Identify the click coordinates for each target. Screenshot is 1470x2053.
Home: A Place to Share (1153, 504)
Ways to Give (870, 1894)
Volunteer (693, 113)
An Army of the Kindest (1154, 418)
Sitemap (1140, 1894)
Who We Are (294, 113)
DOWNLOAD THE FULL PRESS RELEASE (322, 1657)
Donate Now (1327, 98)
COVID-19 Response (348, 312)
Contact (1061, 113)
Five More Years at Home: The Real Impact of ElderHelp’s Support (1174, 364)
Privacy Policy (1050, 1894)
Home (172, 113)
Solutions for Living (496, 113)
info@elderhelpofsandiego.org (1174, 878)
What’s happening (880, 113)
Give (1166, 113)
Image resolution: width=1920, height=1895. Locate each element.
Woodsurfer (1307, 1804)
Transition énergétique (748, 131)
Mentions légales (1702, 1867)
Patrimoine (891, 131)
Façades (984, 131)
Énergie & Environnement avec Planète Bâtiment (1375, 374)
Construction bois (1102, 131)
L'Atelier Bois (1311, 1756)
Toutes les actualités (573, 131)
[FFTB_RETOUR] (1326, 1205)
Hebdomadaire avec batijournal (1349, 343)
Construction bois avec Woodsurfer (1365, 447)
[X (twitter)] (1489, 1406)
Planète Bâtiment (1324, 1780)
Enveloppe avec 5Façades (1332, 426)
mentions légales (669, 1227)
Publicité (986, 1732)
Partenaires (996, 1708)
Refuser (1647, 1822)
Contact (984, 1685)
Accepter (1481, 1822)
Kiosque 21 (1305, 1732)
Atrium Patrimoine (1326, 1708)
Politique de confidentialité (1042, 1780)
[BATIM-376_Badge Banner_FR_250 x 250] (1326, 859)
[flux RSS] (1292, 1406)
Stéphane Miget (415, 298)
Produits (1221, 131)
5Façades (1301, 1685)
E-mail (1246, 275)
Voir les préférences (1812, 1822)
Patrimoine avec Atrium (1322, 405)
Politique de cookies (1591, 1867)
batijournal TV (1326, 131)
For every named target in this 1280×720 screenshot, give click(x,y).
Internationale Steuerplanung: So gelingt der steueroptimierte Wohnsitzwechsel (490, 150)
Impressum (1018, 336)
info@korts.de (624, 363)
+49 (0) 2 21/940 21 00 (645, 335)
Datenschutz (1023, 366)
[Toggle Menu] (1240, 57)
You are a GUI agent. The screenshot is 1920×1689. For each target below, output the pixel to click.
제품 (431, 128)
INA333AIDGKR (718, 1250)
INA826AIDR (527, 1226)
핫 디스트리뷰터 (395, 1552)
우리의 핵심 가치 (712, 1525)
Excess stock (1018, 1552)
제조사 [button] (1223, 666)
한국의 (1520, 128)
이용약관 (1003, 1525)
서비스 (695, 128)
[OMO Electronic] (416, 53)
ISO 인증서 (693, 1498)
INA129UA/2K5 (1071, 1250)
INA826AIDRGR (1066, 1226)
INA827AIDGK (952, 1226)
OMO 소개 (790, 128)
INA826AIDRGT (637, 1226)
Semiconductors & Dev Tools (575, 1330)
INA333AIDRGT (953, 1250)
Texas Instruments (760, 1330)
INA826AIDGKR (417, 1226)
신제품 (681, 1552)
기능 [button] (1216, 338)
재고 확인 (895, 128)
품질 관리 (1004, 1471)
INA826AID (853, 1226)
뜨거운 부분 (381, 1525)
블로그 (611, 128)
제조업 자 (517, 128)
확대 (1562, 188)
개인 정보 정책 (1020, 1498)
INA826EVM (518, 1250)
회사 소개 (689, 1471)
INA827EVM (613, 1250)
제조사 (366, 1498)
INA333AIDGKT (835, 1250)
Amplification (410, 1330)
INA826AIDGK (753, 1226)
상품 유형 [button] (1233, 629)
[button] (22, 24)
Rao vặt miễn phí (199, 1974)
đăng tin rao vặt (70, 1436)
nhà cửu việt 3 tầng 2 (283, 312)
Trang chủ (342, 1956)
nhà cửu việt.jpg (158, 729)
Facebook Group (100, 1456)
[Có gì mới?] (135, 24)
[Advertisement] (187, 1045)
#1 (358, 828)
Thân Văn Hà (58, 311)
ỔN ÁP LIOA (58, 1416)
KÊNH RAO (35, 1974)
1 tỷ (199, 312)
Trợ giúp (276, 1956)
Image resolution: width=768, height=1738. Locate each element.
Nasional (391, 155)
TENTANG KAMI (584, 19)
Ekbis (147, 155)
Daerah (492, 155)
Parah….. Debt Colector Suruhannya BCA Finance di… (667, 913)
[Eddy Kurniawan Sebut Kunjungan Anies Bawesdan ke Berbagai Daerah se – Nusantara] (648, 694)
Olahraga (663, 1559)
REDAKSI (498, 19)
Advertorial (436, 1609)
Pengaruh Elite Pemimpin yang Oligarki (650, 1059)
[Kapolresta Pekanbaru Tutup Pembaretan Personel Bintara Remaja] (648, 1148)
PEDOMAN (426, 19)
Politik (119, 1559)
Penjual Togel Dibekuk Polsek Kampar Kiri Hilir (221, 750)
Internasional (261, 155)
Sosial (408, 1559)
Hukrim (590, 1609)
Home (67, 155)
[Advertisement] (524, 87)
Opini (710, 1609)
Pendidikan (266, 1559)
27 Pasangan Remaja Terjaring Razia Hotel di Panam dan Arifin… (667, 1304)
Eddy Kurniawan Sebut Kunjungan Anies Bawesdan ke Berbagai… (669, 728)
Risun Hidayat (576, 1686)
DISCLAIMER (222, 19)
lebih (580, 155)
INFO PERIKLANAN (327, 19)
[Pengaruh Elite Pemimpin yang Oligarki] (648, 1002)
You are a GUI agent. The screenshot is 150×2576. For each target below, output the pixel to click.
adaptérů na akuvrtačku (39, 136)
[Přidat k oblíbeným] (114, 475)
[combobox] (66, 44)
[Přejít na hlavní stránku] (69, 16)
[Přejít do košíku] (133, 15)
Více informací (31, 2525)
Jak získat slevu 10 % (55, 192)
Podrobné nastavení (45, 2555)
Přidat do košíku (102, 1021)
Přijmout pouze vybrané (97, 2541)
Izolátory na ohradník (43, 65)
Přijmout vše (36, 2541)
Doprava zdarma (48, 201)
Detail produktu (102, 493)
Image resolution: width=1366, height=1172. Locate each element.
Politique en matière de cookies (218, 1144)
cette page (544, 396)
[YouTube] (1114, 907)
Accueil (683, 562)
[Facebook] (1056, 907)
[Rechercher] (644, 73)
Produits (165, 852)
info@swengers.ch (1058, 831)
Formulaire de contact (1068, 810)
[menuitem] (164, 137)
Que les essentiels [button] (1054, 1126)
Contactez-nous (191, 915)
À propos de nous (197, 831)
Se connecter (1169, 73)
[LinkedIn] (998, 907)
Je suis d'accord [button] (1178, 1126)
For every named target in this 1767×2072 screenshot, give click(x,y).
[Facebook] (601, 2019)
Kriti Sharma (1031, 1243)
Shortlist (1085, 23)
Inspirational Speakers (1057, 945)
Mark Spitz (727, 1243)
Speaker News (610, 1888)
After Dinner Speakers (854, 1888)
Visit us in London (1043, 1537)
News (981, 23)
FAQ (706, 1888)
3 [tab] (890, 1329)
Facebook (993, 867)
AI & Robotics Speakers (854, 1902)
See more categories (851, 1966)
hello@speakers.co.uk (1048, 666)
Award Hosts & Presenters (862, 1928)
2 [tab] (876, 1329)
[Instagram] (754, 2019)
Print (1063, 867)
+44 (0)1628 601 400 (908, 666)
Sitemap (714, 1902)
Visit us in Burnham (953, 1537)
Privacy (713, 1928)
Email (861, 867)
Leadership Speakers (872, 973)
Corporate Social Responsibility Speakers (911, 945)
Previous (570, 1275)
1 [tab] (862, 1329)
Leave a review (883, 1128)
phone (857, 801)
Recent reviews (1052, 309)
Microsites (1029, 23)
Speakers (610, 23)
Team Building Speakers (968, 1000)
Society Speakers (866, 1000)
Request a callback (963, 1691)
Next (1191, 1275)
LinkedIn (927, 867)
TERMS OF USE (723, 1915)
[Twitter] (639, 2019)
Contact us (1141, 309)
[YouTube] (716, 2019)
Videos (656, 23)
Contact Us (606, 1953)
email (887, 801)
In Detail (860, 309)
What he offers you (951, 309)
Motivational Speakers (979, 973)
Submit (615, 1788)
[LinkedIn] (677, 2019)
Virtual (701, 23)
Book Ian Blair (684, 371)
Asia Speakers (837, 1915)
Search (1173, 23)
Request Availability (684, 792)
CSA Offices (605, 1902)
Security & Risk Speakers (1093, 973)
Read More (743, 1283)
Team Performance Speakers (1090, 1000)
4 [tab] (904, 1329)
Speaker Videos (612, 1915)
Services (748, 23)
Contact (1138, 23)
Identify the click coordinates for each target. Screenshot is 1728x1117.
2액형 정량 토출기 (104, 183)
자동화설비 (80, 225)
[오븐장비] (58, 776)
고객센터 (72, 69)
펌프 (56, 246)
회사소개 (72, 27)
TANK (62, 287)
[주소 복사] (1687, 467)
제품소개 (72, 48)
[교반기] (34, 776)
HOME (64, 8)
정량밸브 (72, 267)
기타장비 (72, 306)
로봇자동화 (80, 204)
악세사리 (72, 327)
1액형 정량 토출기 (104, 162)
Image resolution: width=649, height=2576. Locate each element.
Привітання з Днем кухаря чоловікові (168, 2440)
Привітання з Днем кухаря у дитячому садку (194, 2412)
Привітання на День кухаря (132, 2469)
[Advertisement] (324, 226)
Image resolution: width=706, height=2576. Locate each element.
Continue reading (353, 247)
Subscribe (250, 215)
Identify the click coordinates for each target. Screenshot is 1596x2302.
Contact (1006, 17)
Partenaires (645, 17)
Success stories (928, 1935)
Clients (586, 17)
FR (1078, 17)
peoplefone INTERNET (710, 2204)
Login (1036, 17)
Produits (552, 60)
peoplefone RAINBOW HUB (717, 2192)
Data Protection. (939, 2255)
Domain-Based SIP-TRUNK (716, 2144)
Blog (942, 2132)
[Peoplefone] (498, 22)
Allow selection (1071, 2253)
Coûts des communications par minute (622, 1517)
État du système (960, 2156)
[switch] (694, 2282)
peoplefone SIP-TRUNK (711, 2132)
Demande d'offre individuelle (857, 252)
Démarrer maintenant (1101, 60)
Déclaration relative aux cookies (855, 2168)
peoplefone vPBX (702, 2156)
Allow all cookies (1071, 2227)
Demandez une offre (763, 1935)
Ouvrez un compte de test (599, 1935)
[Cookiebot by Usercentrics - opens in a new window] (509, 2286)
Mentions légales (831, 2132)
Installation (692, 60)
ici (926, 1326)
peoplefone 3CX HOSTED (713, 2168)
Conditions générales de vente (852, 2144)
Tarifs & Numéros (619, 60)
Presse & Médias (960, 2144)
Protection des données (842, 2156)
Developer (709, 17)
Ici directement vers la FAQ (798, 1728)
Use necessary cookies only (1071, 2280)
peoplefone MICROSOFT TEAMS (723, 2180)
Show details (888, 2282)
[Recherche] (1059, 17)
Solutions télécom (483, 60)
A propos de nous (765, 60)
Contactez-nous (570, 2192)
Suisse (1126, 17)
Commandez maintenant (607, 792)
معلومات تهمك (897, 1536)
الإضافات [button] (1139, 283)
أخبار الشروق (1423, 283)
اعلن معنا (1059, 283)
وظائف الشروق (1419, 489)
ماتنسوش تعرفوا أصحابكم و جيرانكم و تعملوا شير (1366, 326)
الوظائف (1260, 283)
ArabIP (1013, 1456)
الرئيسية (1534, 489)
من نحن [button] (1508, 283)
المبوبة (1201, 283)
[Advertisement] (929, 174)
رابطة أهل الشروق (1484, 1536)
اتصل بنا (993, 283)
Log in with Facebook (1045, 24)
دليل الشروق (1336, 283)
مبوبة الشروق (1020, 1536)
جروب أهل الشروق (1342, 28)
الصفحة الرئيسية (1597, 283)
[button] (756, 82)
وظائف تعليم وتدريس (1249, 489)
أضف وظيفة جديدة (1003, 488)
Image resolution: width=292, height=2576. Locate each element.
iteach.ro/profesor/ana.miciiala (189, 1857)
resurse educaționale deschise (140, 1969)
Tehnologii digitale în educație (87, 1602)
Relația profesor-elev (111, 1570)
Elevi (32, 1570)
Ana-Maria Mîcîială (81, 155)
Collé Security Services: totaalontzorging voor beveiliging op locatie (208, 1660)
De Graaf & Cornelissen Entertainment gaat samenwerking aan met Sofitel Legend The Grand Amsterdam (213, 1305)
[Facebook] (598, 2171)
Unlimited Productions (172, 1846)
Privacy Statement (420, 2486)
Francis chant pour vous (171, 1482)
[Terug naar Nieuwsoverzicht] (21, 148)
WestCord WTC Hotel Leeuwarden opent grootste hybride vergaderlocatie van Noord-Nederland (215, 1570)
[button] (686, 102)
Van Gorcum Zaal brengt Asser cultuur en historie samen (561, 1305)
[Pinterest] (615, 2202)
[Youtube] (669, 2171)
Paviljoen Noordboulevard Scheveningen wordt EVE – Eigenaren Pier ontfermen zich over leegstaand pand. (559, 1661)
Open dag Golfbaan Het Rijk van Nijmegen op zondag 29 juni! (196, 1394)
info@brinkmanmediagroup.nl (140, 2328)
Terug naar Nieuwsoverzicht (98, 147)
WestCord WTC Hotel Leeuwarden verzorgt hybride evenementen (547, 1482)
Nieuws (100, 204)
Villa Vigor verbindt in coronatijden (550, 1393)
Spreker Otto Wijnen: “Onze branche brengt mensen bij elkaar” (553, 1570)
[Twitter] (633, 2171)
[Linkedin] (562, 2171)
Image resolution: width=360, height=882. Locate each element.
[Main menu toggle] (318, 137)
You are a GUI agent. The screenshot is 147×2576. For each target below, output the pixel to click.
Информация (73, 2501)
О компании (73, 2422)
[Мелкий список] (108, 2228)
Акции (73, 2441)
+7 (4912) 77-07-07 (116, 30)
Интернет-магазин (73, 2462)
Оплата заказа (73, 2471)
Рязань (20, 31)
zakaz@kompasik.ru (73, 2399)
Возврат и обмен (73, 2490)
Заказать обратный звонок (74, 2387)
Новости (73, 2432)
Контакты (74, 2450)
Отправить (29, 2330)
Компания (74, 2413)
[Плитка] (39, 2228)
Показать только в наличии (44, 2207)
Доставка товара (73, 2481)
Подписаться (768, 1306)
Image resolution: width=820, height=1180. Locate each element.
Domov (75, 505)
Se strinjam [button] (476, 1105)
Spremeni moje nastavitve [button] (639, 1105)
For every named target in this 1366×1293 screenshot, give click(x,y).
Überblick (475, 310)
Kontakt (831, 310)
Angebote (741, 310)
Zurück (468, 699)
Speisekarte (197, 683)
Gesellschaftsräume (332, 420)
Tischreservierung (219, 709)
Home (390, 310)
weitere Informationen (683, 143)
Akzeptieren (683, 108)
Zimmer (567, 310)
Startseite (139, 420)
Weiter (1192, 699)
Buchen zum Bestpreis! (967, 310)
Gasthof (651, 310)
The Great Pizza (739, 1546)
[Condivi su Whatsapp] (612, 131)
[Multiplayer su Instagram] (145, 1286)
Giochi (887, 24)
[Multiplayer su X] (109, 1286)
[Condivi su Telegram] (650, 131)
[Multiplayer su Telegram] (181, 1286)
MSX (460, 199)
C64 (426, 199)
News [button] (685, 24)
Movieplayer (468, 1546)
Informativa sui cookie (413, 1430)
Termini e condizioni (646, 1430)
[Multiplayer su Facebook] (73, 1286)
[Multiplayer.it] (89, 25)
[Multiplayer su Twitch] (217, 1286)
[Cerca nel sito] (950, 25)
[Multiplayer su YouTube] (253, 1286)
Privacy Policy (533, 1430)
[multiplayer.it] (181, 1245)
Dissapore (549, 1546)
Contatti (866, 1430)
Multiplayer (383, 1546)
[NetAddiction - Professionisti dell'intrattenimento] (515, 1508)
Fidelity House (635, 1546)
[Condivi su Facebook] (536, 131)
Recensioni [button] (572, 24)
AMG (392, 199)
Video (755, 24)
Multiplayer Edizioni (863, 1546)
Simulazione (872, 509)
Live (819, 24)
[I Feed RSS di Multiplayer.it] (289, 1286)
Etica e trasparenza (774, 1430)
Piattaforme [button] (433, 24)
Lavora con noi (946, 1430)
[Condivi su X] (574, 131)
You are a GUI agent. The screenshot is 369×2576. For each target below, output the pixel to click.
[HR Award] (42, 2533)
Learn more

---

• **WORK REQUIRED**
The lines above starting at the one that contains "Izolátory na ohradník (43, 65)" and ending at the one that contains "[Rechercher] (644, 73)" must be transcribed exactly, and no other lines may appear.

• **YOUR SOLUTION**
Izolátory na ohradník (43, 65)
Přijmout vše (36, 2541)
Doprava zdarma (48, 201)
Detail produktu (102, 493)
Image resolution: width=1366, height=1172. Locate each element.
Politique en matière de cookies (218, 1144)
cette page (544, 396)
[YouTube] (1114, 907)
Accueil (683, 562)
[Facebook] (1056, 907)
[Rechercher] (644, 73)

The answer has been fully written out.